> _Exercise brief_
Please make an exact transcription of all the data that follows.

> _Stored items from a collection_

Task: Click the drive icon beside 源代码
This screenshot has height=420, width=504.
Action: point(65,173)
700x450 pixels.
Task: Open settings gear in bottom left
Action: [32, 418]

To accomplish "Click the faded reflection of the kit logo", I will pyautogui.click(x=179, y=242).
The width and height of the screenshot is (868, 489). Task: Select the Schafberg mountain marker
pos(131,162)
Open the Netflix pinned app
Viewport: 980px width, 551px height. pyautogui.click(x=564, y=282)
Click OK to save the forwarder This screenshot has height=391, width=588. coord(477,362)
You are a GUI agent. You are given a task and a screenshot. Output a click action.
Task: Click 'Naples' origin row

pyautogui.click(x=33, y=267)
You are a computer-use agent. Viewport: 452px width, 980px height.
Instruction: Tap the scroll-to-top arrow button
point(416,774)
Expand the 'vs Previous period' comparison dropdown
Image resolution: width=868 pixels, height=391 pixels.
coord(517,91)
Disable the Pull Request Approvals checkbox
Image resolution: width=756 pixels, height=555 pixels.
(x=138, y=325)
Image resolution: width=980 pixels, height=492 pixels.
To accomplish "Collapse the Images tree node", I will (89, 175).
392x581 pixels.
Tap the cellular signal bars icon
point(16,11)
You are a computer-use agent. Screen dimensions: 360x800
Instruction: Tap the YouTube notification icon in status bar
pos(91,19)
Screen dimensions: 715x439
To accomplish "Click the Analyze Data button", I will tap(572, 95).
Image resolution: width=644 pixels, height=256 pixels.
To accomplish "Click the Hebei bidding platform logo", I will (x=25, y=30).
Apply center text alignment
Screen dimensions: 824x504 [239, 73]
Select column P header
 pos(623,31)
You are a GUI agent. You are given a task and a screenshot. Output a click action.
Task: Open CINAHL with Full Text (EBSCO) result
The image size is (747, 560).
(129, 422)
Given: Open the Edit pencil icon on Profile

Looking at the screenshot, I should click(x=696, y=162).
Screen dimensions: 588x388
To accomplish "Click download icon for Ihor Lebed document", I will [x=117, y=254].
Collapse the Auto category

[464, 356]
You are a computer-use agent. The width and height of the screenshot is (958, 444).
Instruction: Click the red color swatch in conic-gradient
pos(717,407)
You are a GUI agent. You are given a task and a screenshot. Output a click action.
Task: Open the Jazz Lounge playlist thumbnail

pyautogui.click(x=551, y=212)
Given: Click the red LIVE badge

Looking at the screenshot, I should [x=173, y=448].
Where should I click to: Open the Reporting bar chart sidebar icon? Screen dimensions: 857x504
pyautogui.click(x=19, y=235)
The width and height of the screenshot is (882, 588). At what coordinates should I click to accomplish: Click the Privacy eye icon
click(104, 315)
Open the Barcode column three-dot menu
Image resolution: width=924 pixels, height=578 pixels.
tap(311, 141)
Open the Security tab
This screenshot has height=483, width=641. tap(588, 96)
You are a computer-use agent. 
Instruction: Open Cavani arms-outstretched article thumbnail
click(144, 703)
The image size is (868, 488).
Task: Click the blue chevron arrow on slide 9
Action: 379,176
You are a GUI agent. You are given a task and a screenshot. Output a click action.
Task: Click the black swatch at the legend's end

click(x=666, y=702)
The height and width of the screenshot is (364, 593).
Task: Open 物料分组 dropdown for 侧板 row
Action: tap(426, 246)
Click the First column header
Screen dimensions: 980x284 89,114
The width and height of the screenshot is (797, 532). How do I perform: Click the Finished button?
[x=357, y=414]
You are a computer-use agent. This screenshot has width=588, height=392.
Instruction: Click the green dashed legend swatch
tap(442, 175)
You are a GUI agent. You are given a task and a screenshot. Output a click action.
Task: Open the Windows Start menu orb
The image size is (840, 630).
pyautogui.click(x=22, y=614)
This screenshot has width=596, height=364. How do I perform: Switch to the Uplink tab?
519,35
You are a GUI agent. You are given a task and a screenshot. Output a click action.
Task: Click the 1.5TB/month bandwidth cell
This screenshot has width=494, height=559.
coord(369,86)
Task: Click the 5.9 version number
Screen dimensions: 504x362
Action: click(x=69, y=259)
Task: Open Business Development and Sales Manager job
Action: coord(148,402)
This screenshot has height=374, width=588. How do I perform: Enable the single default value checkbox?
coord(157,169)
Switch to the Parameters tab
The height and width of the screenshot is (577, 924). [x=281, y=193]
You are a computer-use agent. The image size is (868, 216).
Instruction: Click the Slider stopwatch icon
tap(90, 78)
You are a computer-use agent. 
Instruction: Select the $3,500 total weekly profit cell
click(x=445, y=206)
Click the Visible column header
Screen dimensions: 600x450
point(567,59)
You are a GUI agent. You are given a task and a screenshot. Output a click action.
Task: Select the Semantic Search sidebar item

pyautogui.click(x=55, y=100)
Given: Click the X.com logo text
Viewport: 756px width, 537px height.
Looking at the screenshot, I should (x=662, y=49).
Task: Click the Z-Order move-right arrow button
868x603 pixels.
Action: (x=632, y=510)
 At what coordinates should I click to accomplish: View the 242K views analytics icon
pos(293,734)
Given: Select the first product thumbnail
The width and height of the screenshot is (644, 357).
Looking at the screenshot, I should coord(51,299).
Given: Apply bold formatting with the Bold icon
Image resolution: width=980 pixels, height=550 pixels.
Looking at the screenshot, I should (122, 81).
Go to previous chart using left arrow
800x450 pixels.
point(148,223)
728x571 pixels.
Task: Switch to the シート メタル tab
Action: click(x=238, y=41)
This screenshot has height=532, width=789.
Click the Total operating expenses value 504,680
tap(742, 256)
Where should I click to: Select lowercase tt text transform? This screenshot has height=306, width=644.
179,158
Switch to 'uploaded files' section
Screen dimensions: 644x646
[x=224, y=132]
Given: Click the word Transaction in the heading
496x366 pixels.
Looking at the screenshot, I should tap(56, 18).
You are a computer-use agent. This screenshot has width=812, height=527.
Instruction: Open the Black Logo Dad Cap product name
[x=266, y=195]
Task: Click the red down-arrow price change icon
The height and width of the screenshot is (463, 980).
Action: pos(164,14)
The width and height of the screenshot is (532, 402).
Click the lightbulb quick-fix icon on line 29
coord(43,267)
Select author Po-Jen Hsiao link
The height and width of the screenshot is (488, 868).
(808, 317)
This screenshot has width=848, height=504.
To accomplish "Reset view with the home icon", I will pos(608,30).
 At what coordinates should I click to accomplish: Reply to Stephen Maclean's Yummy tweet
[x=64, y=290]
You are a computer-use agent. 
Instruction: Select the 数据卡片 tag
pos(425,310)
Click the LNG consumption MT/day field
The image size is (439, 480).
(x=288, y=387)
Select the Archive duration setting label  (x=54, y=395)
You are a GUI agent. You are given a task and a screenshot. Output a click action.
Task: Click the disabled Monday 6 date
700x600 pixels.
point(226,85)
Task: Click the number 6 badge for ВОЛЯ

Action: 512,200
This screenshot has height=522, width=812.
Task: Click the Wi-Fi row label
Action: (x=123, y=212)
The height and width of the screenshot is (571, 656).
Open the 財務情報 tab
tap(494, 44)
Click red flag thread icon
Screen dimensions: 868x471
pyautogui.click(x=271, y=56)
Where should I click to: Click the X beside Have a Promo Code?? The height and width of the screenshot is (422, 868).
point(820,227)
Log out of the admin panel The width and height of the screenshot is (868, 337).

> _Answer to the problem_
Task: Click the drive icon beside 源代码
This screenshot has height=420, width=504.
Action: point(65,173)
700x450 pixels.
Task: Open settings gear in bottom left
Action: [32, 418]

To accomplish "Click the faded reflection of the kit logo", I will pyautogui.click(x=179, y=242).
The width and height of the screenshot is (868, 489). Task: Select the Schafberg mountain marker
pos(131,162)
Open the Netflix pinned app
Viewport: 980px width, 551px height. pyautogui.click(x=564, y=282)
Click OK to save the forwarder This screenshot has height=391, width=588. coord(477,362)
You are a GUI agent. You are given a task and a screenshot. Output a click action.
Task: Click 'Naples' origin row

pyautogui.click(x=33, y=267)
You are a computer-use agent. Viewport: 452px width, 980px height.
Instruction: Tap the scroll-to-top arrow button
point(416,774)
Expand the 'vs Previous period' comparison dropdown
Image resolution: width=868 pixels, height=391 pixels.
coord(517,91)
Disable the Pull Request Approvals checkbox
Image resolution: width=756 pixels, height=555 pixels.
(x=138, y=325)
Image resolution: width=980 pixels, height=492 pixels.
To accomplish "Collapse the Images tree node", I will (89, 175).
392x581 pixels.
Tap the cellular signal bars icon
point(16,11)
You are a computer-use agent. Screen dimensions: 360x800
Instruction: Tap the YouTube notification icon in status bar
pos(91,19)
Screen dimensions: 715x439
To accomplish "Click the Analyze Data button", I will tap(572, 95).
Image resolution: width=644 pixels, height=256 pixels.
To accomplish "Click the Hebei bidding platform logo", I will (x=25, y=30).
Apply center text alignment
Screen dimensions: 824x504 [239, 73]
Select column P header
 pos(623,31)
You are a GUI agent. You are given a task and a screenshot. Output a click action.
Task: Open CINAHL with Full Text (EBSCO) result
The image size is (747, 560).
(129, 422)
Given: Open the Edit pencil icon on Profile

Looking at the screenshot, I should click(x=696, y=162).
Screen dimensions: 588x388
To accomplish "Click download icon for Ihor Lebed document", I will [x=117, y=254].
Collapse the Auto category

[464, 356]
You are a computer-use agent. The width and height of the screenshot is (958, 444).
Instruction: Click the red color swatch in conic-gradient
pos(717,407)
You are a GUI agent. You are given a task and a screenshot. Output a click action.
Task: Open the Jazz Lounge playlist thumbnail

pyautogui.click(x=551, y=212)
Given: Click the red LIVE badge

Looking at the screenshot, I should [x=173, y=448].
Where should I click to: Open the Reporting bar chart sidebar icon? Screen dimensions: 857x504
pyautogui.click(x=19, y=235)
The width and height of the screenshot is (882, 588). At what coordinates should I click to accomplish: Click the Privacy eye icon
click(104, 315)
Open the Barcode column three-dot menu
Image resolution: width=924 pixels, height=578 pixels.
tap(311, 141)
Open the Security tab
This screenshot has height=483, width=641. tap(588, 96)
You are a computer-use agent. 
Instruction: Open Cavani arms-outstretched article thumbnail
click(144, 703)
The image size is (868, 488).
Task: Click the blue chevron arrow on slide 9
Action: 379,176
You are a GUI agent. You are given a task and a screenshot. Output a click action.
Task: Click the black swatch at the legend's end

click(x=666, y=702)
The height and width of the screenshot is (364, 593).
Task: Open 物料分组 dropdown for 侧板 row
Action: tap(426, 246)
Click the First column header
Screen dimensions: 980x284 89,114
The width and height of the screenshot is (797, 532). How do I perform: Click the Finished button?
[x=357, y=414]
You are a computer-use agent. This screenshot has width=588, height=392.
Instruction: Click the green dashed legend swatch
tap(442, 175)
You are a GUI agent. You are given a task and a screenshot. Output a click action.
Task: Open the Windows Start menu orb
The image size is (840, 630).
pyautogui.click(x=22, y=614)
This screenshot has width=596, height=364. How do I perform: Switch to the Uplink tab?
519,35
You are a GUI agent. You are given a task and a screenshot. Output a click action.
Task: Click the 1.5TB/month bandwidth cell
This screenshot has width=494, height=559.
coord(369,86)
Task: Click the 5.9 version number
Screen dimensions: 504x362
Action: click(x=69, y=259)
Task: Open Business Development and Sales Manager job
Action: coord(148,402)
This screenshot has height=374, width=588. How do I perform: Enable the single default value checkbox?
coord(157,169)
Switch to the Parameters tab
The height and width of the screenshot is (577, 924). [x=281, y=193]
You are a computer-use agent. The image size is (868, 216).
Instruction: Click the Slider stopwatch icon
tap(90, 78)
You are a computer-use agent. 
Instruction: Select the $3,500 total weekly profit cell
click(x=445, y=206)
Click the Visible column header
Screen dimensions: 600x450
point(567,59)
You are a GUI agent. You are given a task and a screenshot. Output a click action.
Task: Select the Semantic Search sidebar item

pyautogui.click(x=55, y=100)
Given: Click the X.com logo text
Viewport: 756px width, 537px height.
Looking at the screenshot, I should (x=662, y=49).
Task: Click the Z-Order move-right arrow button
868x603 pixels.
Action: (x=632, y=510)
 At what coordinates should I click to accomplish: View the 242K views analytics icon
pos(293,734)
Given: Select the first product thumbnail
The width and height of the screenshot is (644, 357).
Looking at the screenshot, I should coord(51,299).
Given: Apply bold formatting with the Bold icon
Image resolution: width=980 pixels, height=550 pixels.
Looking at the screenshot, I should (122, 81).
Go to previous chart using left arrow
800x450 pixels.
point(148,223)
728x571 pixels.
Task: Switch to the シート メタル tab
Action: click(x=238, y=41)
This screenshot has height=532, width=789.
Click the Total operating expenses value 504,680
tap(742, 256)
Where should I click to: Select lowercase tt text transform? This screenshot has height=306, width=644.
179,158
Switch to 'uploaded files' section
Screen dimensions: 644x646
[x=224, y=132]
Given: Click the word Transaction in the heading
496x366 pixels.
Looking at the screenshot, I should tap(56, 18).
You are a computer-use agent. This screenshot has width=812, height=527.
Instruction: Open the Black Logo Dad Cap product name
[x=266, y=195]
Task: Click the red down-arrow price change icon
The height and width of the screenshot is (463, 980).
Action: pos(164,14)
The width and height of the screenshot is (532, 402).
Click the lightbulb quick-fix icon on line 29
coord(43,267)
Select author Po-Jen Hsiao link
The height and width of the screenshot is (488, 868).
(808, 317)
This screenshot has width=848, height=504.
To accomplish "Reset view with the home icon", I will pos(608,30).
 At what coordinates should I click to accomplish: Reply to Stephen Maclean's Yummy tweet
[x=64, y=290]
You are a computer-use agent. 
Instruction: Select the 数据卡片 tag
pos(425,310)
Click the LNG consumption MT/day field
The image size is (439, 480).
(x=288, y=387)
Select the Archive duration setting label  (x=54, y=395)
You are a GUI agent. You are given a task and a screenshot. Output a click action.
Task: Click the disabled Monday 6 date
700x600 pixels.
point(226,85)
Task: Click the number 6 badge for ВОЛЯ

Action: 512,200
This screenshot has height=522, width=812.
Task: Click the Wi-Fi row label
Action: (x=123, y=212)
The height and width of the screenshot is (571, 656).
Open the 財務情報 tab
tap(494, 44)
Click red flag thread icon
Screen dimensions: 868x471
pyautogui.click(x=271, y=56)
Where should I click to: Click the X beside Have a Promo Code?? The height and width of the screenshot is (422, 868).
point(820,227)
Log out of the admin panel The width and height of the screenshot is (868, 337).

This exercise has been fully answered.